== Aim of the task ==
Instruction for the entries below: return the part that opens with the line containing "Task: Click the first" and closes with the line containing "You are a computer-use", exactly, and no pictures.

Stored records
'''
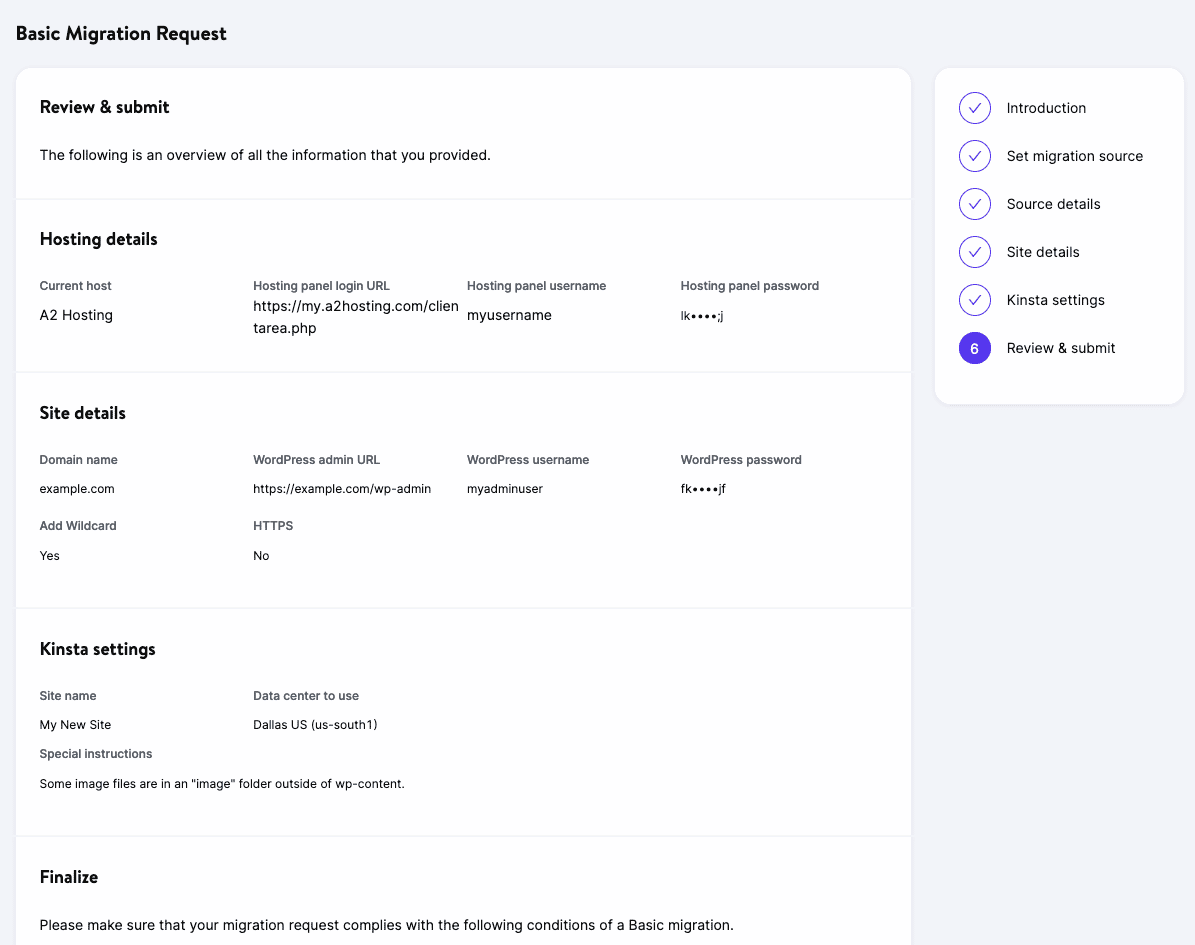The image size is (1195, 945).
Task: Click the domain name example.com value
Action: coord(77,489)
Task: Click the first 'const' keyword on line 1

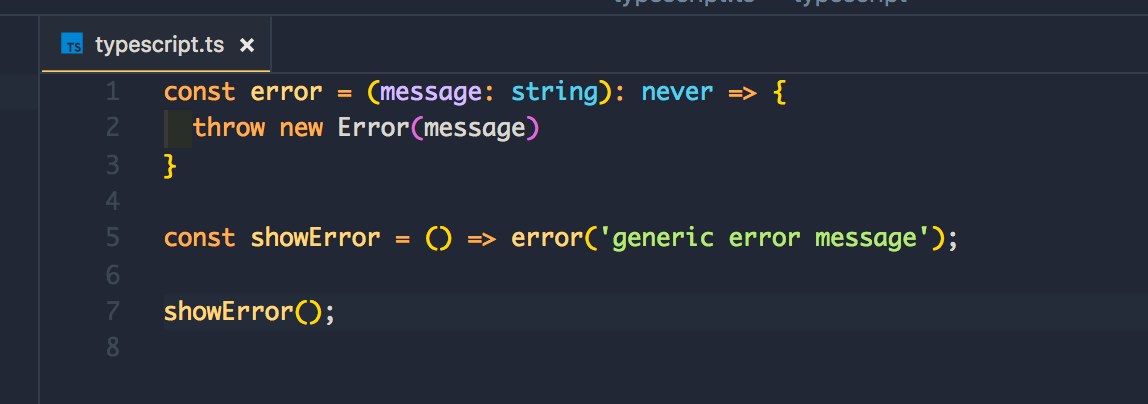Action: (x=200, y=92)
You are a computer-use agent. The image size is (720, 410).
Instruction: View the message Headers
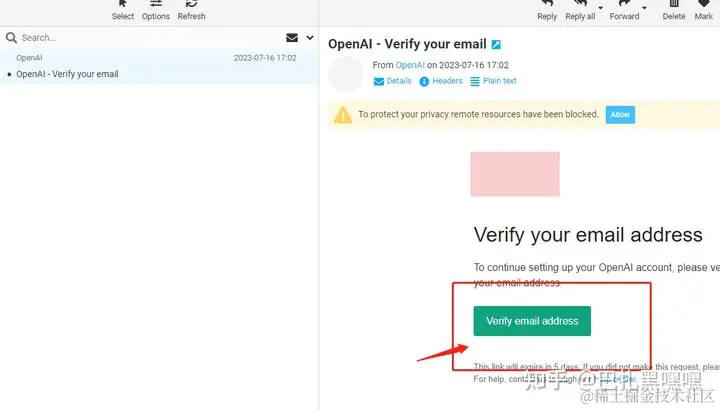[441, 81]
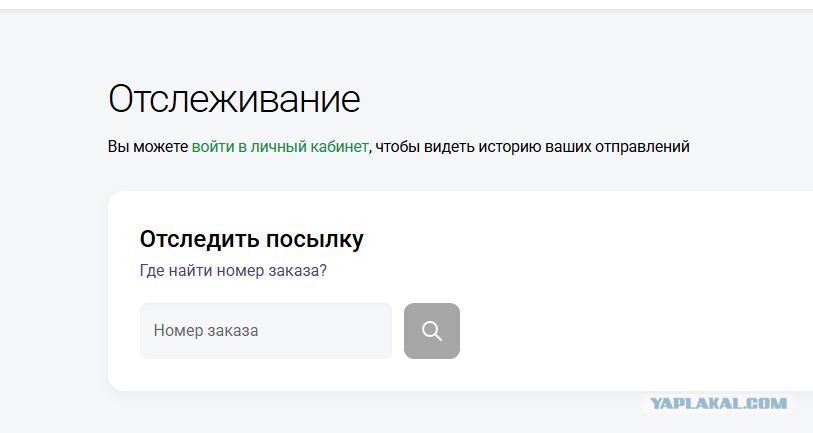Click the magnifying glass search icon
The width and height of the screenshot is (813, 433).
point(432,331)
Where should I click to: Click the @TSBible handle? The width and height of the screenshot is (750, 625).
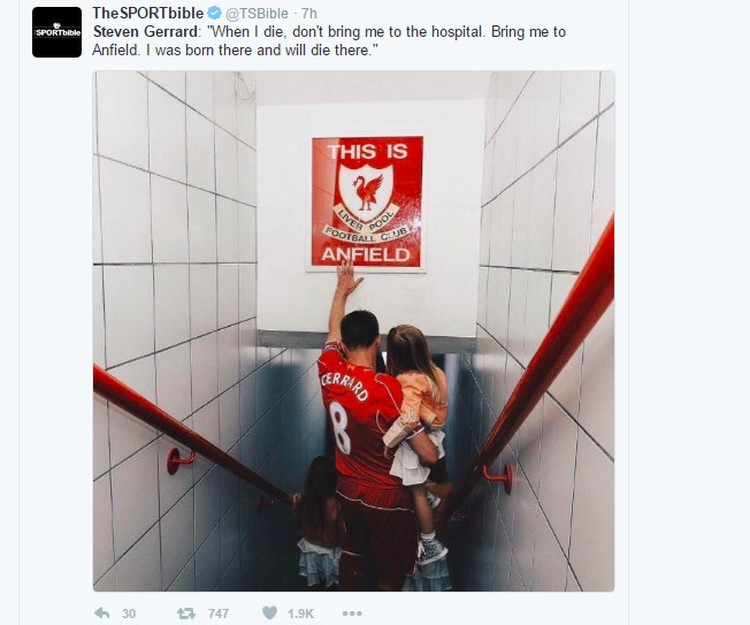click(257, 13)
'''
'''
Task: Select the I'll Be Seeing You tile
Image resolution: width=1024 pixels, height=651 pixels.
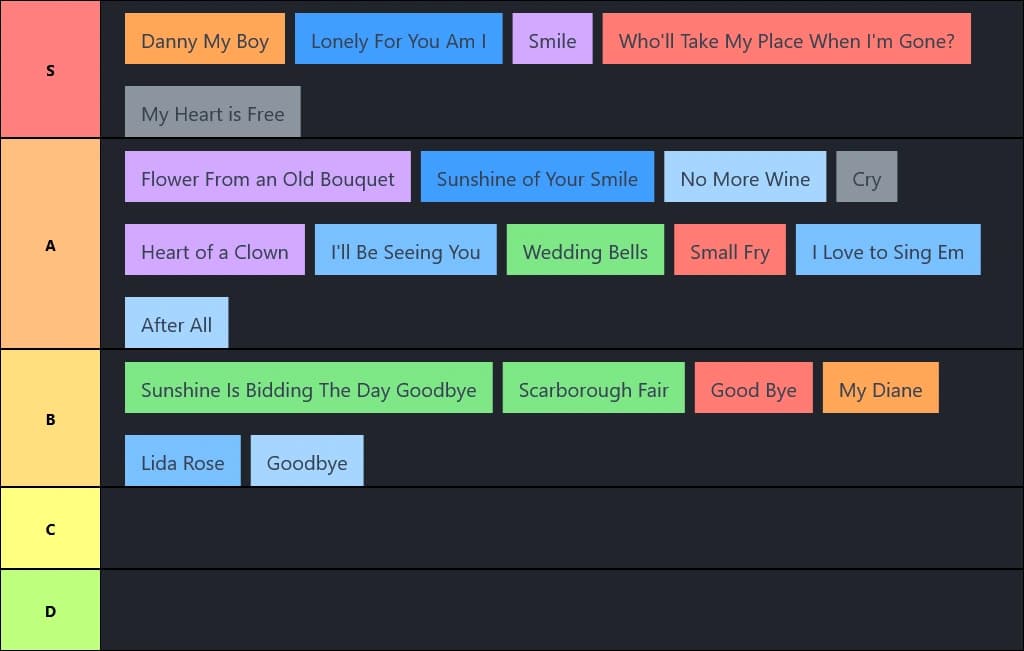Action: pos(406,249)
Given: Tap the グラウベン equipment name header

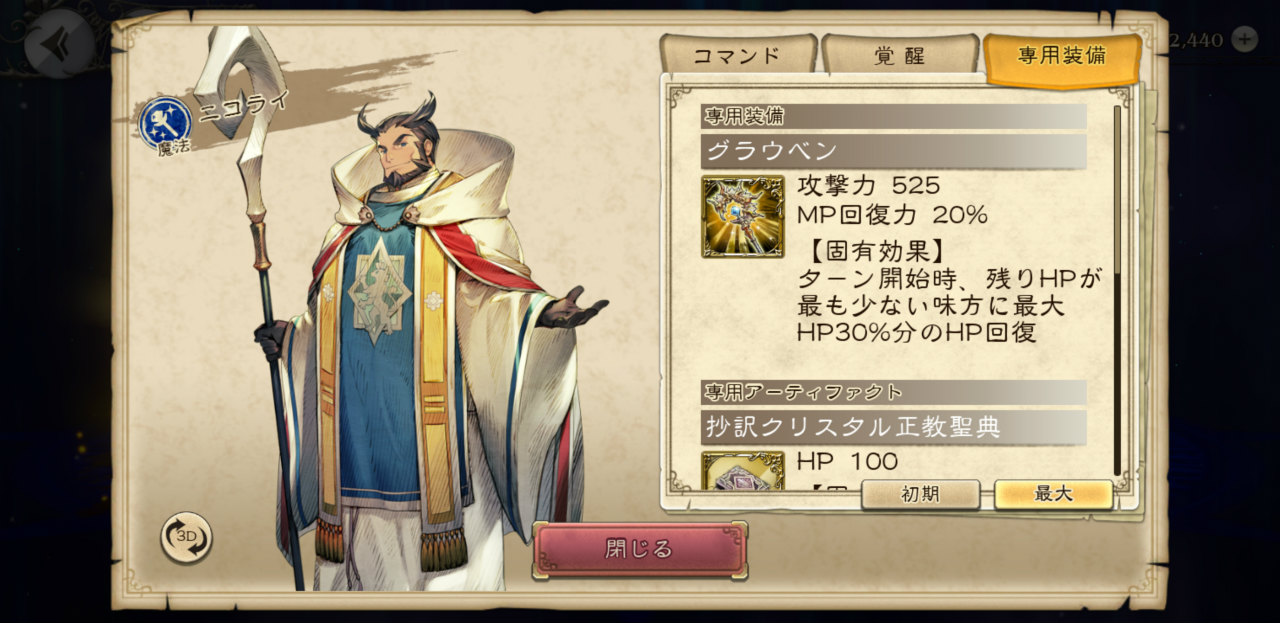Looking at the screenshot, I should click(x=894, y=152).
'''
== Response to the task ==
Task: Click the first 'const' keyword on line 1

Action: (x=200, y=92)
You are a computer-use agent. The image size is (720, 410).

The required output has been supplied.